Он бросился к окну. Дождь переходил в снег.

«ЭХ, ЮШЕЧКА С СЕЛЬДЕРЮШЕЧКОЙ…»

Дни шли за днями, приближалась зима. Жить становилось все страшнее. Каждый день люди ждали, что будет объявлено о казни следующей группы заложников, но репродукторы пока молчали. Между тем в Берлине в главном управлении имперской безопасности СД было решено уничтожать заключенных концлагерей более скрытно, чтобы это не бросалось в глаза, что их будут уничтожать в уединенных местах, подальше от населенных пунктов.

Были и другие слухи. Говорили, например, что всех заложников гравийного карьера отправят в Германию для работы на подземных заводах.

Семенову об этом рассказывал дед Серафим. Они остались вдвоем в райтоповском дворе, потому что Александр Павлович Козлов с женой переехал в большую квартиру доктора Катасонова на Воскресенской (бывшей Советской) улице.

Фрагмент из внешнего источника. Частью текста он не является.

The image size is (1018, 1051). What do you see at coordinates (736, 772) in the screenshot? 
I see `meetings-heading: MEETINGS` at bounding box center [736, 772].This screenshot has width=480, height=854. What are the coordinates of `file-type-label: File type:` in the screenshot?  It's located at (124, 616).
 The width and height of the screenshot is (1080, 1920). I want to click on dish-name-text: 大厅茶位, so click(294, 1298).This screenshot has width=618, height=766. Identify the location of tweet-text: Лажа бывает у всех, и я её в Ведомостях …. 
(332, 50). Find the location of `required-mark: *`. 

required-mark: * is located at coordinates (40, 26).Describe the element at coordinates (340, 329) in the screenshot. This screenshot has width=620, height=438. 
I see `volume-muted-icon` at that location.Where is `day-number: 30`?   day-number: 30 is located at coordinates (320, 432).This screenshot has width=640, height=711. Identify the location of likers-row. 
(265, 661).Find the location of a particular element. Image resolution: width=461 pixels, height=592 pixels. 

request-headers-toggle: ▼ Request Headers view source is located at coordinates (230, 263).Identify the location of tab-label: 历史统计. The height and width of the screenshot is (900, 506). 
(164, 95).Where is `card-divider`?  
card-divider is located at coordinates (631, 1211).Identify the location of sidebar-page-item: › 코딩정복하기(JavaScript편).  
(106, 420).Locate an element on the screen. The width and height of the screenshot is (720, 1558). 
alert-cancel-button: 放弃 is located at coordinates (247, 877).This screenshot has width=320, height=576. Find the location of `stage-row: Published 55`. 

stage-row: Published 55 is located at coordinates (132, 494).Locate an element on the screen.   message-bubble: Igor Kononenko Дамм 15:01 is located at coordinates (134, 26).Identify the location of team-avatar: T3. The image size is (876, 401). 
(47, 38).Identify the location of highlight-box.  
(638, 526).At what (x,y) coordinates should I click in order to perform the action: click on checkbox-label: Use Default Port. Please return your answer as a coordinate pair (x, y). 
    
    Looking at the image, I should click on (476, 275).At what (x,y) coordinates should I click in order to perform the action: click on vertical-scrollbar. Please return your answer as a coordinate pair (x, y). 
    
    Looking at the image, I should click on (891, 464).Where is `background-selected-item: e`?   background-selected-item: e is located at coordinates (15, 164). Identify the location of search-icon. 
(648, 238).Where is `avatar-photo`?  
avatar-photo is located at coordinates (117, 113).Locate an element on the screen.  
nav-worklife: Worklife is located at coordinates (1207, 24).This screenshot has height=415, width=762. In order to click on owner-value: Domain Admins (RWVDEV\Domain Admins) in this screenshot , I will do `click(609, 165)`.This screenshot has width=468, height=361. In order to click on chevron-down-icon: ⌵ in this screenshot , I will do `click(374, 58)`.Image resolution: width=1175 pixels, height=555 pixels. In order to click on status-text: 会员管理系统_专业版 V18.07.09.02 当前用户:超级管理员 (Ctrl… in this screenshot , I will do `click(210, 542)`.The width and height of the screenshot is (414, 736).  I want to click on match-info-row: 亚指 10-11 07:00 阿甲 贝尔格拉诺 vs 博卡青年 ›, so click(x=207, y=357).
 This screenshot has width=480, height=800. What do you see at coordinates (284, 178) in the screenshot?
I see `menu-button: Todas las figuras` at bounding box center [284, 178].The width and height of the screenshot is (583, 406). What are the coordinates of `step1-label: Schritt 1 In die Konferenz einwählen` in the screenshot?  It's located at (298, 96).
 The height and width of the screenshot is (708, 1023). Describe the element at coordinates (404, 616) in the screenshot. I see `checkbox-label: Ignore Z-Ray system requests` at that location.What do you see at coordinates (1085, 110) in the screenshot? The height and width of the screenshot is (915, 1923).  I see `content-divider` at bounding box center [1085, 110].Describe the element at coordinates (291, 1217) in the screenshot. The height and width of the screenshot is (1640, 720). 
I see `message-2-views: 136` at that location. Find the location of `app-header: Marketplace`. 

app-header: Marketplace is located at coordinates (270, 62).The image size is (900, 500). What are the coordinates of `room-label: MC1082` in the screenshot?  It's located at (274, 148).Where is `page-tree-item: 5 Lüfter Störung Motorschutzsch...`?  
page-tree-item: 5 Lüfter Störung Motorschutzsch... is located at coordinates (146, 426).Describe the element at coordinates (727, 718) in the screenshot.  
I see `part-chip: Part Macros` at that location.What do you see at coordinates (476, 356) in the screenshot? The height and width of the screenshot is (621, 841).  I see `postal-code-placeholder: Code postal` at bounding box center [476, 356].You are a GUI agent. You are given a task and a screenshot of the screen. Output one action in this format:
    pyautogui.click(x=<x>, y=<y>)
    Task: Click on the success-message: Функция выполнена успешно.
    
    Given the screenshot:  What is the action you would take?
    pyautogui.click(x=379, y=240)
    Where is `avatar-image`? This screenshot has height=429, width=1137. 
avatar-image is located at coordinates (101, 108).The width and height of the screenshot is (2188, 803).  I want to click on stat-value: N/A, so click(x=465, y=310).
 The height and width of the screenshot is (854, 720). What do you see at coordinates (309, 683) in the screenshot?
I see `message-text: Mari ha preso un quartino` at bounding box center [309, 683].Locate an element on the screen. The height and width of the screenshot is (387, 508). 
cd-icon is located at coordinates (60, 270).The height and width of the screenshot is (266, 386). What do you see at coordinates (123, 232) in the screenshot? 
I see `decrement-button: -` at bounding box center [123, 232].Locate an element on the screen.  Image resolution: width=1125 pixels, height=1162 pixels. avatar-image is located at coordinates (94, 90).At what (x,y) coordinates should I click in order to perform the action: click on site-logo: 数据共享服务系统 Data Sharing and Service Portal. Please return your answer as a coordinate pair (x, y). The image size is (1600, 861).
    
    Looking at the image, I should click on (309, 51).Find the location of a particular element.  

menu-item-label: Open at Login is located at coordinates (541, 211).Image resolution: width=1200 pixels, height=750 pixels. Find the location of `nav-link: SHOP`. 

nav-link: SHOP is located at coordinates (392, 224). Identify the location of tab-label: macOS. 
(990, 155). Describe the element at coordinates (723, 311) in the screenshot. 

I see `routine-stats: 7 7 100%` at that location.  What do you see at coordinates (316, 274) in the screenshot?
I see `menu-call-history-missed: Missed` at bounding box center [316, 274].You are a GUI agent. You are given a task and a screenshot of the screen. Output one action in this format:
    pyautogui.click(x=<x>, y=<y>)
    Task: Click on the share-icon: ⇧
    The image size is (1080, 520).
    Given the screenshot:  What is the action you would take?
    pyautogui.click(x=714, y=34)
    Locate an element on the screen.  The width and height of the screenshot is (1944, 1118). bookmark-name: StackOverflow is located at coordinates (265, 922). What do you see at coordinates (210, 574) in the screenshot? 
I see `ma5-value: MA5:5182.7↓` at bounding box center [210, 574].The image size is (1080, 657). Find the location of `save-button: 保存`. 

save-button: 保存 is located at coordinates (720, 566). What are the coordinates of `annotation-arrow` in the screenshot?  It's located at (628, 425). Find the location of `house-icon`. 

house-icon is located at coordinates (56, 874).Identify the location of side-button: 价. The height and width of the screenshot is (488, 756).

Дед Серафим предложил Семенову объединиться: вдвоем полегче. Тетя Даша успела запасти картошки, у Семеновых оставалась крупа. Поначалу готовкой занялся дед, но это дело, как и всякое другое, у него не получалось. Стряпухой стал Семенов. Чаще всего они варили картошку, потому что если варить ее очищенной, то получается сразу и первое и второе. На первое — бульон с нежным, как иней, пушистым осадком, на второе — круглая картошка, которую можно есть с солью и репчатым луком. И первое, и второе хорошо приправить постным маслом, однако его в бутылке оставалось граммов триста, и Семенов на всякий случай спрятал ее для матери. Так они каждый день и обедали.